Wenn man so die eigene Arbeit überschaut (was man ja nicht immer will, aus guten Gründen), fällt einem manchmal auf, dass einen das Dumme, Gierige, Hinterhältige besonders animiert, ja geradezu fröhlich stimmt, motivationstechnisch gesprochen. Hässliche Geschichten erzählt man gern, friedvolle dagegen nie. Gemeine Geschichten locken hundert Kommentare hervor, liebe Geschichten keinen einzigen. Es ist aber nicht wahr, dass es die schönen Dinge in unserer Arbeit nicht gäbe. Wir müssen nur besondere Gelegenheiten abwarten, von ihnen zu erzählen, und nachdem an dieser Stelle schon des öfteren das Verhalten einer spanischen Politikerin gegeißelt wurde, ist es vielleicht an der Zeit, den Anfang zu machen.

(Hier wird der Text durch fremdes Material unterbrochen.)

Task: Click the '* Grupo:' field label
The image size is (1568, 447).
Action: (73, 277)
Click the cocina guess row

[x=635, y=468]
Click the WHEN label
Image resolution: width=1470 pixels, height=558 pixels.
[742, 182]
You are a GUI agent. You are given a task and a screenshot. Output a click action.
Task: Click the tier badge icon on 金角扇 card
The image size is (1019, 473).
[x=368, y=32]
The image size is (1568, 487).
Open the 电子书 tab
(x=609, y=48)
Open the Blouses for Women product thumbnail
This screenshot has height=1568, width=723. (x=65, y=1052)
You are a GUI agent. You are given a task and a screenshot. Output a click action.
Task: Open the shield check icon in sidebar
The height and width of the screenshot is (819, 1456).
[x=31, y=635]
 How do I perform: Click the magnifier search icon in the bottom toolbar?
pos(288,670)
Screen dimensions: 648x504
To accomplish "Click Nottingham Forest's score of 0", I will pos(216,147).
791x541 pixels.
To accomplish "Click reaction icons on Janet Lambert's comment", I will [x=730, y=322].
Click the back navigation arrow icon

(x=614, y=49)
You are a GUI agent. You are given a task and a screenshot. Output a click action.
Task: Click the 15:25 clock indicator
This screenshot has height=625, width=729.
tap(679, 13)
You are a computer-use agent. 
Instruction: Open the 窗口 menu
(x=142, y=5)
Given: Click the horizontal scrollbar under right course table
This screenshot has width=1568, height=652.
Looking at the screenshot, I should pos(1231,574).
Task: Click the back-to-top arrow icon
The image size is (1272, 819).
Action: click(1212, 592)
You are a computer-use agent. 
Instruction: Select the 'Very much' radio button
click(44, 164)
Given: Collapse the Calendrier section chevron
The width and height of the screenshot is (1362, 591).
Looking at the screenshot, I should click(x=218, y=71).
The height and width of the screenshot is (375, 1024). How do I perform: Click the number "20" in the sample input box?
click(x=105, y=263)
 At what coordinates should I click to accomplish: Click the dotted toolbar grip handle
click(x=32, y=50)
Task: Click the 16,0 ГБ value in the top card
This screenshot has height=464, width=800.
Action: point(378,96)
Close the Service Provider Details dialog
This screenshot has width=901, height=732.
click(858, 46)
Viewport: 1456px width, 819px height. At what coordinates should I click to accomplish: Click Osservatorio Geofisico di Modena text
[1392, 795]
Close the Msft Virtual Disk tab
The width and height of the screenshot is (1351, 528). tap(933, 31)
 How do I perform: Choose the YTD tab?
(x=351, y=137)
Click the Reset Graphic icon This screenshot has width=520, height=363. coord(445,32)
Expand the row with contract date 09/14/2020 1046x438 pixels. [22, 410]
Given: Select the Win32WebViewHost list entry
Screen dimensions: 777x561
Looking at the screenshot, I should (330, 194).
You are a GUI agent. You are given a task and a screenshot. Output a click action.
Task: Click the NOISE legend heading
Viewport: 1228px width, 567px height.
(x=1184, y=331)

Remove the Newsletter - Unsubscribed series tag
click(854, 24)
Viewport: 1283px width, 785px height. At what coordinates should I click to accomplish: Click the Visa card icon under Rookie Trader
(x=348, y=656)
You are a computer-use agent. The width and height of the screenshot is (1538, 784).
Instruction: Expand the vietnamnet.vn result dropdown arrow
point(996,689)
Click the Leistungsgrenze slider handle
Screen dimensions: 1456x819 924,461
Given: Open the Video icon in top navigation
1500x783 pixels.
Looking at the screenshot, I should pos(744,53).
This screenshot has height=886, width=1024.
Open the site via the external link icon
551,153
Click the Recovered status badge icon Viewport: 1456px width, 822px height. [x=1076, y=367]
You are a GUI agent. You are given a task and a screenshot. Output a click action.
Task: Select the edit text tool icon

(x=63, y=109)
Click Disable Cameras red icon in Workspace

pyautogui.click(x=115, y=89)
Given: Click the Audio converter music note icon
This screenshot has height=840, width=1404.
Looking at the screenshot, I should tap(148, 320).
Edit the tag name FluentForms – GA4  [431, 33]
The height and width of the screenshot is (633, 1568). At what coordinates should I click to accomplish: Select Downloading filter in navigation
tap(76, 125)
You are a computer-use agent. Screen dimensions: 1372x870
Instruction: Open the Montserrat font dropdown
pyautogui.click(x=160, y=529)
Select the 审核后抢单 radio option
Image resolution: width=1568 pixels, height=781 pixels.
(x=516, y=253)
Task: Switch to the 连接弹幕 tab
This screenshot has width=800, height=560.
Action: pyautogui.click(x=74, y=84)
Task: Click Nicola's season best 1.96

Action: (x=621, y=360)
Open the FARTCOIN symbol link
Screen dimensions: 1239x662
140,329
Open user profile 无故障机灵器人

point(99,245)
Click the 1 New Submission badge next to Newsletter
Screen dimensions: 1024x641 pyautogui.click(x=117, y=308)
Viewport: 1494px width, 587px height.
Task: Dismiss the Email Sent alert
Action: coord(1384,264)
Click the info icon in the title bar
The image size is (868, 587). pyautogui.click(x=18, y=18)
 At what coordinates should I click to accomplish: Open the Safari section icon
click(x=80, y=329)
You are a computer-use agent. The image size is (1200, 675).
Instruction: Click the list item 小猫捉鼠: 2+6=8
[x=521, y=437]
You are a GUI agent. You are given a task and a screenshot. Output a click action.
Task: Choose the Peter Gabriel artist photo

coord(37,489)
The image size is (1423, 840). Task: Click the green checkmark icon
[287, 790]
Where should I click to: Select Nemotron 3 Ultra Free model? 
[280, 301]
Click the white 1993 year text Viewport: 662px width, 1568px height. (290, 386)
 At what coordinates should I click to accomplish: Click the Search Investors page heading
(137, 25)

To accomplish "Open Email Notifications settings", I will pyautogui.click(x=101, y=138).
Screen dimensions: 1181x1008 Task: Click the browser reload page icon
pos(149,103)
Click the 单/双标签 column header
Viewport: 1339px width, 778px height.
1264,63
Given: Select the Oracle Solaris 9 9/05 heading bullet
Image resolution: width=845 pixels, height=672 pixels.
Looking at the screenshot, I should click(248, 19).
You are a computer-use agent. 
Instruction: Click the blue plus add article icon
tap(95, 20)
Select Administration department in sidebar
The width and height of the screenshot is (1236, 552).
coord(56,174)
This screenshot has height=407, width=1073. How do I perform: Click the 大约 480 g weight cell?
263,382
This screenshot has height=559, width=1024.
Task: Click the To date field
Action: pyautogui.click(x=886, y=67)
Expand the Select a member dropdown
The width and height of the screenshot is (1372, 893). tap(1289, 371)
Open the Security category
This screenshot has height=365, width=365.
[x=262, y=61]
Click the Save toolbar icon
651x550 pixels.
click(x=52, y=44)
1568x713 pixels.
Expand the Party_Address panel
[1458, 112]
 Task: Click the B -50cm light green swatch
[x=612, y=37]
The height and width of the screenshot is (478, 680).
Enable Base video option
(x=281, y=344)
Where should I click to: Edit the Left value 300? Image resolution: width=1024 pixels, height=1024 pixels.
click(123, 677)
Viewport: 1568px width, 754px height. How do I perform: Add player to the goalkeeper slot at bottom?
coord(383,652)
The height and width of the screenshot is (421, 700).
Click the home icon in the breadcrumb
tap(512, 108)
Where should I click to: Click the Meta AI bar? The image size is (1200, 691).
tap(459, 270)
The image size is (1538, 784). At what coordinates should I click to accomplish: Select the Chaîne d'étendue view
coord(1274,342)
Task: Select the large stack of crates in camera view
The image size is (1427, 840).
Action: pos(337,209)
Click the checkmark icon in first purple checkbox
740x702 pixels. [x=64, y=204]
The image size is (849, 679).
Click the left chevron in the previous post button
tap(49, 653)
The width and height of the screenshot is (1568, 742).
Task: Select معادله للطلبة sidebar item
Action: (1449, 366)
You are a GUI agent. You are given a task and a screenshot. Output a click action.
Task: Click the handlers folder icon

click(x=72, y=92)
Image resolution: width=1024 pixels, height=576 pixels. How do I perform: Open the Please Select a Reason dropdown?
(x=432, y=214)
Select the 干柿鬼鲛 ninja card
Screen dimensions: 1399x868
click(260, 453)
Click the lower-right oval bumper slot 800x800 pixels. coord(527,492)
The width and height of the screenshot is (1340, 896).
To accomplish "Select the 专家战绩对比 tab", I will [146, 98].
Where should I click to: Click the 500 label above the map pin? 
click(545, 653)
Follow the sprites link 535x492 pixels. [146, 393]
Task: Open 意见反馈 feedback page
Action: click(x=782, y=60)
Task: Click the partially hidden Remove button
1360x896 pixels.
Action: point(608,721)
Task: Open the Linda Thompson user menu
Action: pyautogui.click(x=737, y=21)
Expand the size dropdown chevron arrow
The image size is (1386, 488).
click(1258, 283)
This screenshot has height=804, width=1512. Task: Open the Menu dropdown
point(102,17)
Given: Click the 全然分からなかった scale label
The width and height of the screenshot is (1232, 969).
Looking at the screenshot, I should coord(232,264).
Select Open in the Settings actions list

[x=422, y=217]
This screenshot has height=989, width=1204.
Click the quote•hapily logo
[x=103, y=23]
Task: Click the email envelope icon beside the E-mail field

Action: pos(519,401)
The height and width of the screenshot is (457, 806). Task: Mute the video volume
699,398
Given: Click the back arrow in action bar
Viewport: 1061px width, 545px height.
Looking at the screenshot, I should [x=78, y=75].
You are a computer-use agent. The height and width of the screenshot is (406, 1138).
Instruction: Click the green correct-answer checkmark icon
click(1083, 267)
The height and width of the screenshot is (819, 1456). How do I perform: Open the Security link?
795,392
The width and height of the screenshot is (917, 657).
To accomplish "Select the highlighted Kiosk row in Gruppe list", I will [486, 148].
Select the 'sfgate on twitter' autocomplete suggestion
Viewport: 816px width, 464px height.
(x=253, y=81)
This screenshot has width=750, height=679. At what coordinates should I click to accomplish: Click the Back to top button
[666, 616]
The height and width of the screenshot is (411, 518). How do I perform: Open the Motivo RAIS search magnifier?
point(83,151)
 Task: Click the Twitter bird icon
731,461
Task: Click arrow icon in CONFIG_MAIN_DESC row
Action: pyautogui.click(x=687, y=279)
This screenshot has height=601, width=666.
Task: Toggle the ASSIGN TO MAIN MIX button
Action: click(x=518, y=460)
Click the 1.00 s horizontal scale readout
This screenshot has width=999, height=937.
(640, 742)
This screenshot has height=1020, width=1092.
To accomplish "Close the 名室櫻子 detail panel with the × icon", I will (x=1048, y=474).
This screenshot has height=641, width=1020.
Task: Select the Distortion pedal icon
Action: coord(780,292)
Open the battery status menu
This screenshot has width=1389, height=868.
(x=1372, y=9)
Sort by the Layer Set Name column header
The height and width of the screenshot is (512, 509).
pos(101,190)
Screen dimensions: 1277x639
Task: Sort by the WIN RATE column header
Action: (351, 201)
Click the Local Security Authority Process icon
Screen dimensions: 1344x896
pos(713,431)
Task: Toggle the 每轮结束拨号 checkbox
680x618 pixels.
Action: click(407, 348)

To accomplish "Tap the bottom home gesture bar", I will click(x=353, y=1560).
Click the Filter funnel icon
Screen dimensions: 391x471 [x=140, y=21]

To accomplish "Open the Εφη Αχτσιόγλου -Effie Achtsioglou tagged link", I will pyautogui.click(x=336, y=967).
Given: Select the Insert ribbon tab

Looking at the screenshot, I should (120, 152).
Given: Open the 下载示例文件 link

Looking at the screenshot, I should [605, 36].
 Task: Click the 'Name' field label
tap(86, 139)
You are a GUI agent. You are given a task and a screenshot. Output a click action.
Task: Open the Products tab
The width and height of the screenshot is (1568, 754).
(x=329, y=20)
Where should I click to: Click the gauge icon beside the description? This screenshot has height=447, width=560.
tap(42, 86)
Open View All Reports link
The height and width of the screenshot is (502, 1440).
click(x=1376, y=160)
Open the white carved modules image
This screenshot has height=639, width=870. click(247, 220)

In Pastrana nämlich, wo ich neulich wieder war und dabei im Bett des ehemaligen spanischen Verteidigungsministers Federico Trillo geschlafen habe, wenn ich das einmal so nennen darf, in Pastrana hat vor gut anderthalb Jahren auch der österreichische Schriftsteller Walter Kappacher gearbeitet, dessen wunderbarer Roman Der Fliegenpalast kürzlich als Vorabdruck in der F.A.Z. zu lesen war. Und das Buch, an dem er arbeitete, war ebendas vorabgedruckte, nur dass es damals noch nicht Der Fliegenpalast hieß und erst aus wenigen Kapiteln bestand. Walter Kappacher jedenfalls nennt Pastrana mit besonderer Betonung „einen Ort“, was bei ihm soviel heißt wie: ein einzigartiger, ein magischer Ort, ein Rückzugsort zum Schreiben.

 

Da ich vom Schreiben schlecht erzählen kann, für heute aber etwas Schönes versprochen hatte, will ich von Walter Kappachers zweiter Kunst neben der Literatur erzählen, der Fotografie. Und zwar fotografiert er immer dasselbe Objekt, den Grabensee in der Nähe von Obertrum bei Salzburg.

 

Obertrum ist, wenn ich ihn richtig verstanden habe, kein „Ort“, aber der Grabensee muss es für ihn geworden sein. Denn Kappacher hat schon viele hundert Bilder von diesem Gewässer gemacht, immer von denselben paar Quadratmetern, am liebsten im Winter, wenn das Eis unzählige Farben annimmt und dem Auge des Fotografen täglich ein neues Universum vorführt – manchmal schwarz wie Erdöl, dann schimmernd wie Silber oder weiß wie eine Traumlandschaft, und wenn es zu tauen beginnt, baut die Natur aus den Schollen immer neue Skulpturen.

 

 Zur Zeit sind diese ungewöhnlichen Bilder in einer Ausstellung im Literaturhaus Salzburg zu sehen. Aber ich habe mir gedacht, wir zeigen hier auch welche, und zwar in mehreren Folgen, denn noch immer ist Winter, und die Skipisten in Sierra Nevada, wo wir gerade waren, sind voller Schnee, nur dass man nicht skilaufen darf, weil der Wind mit 120 Stundenkilometern darüberfegt. Zeit für Walter Kappachers Bilder vom Eis.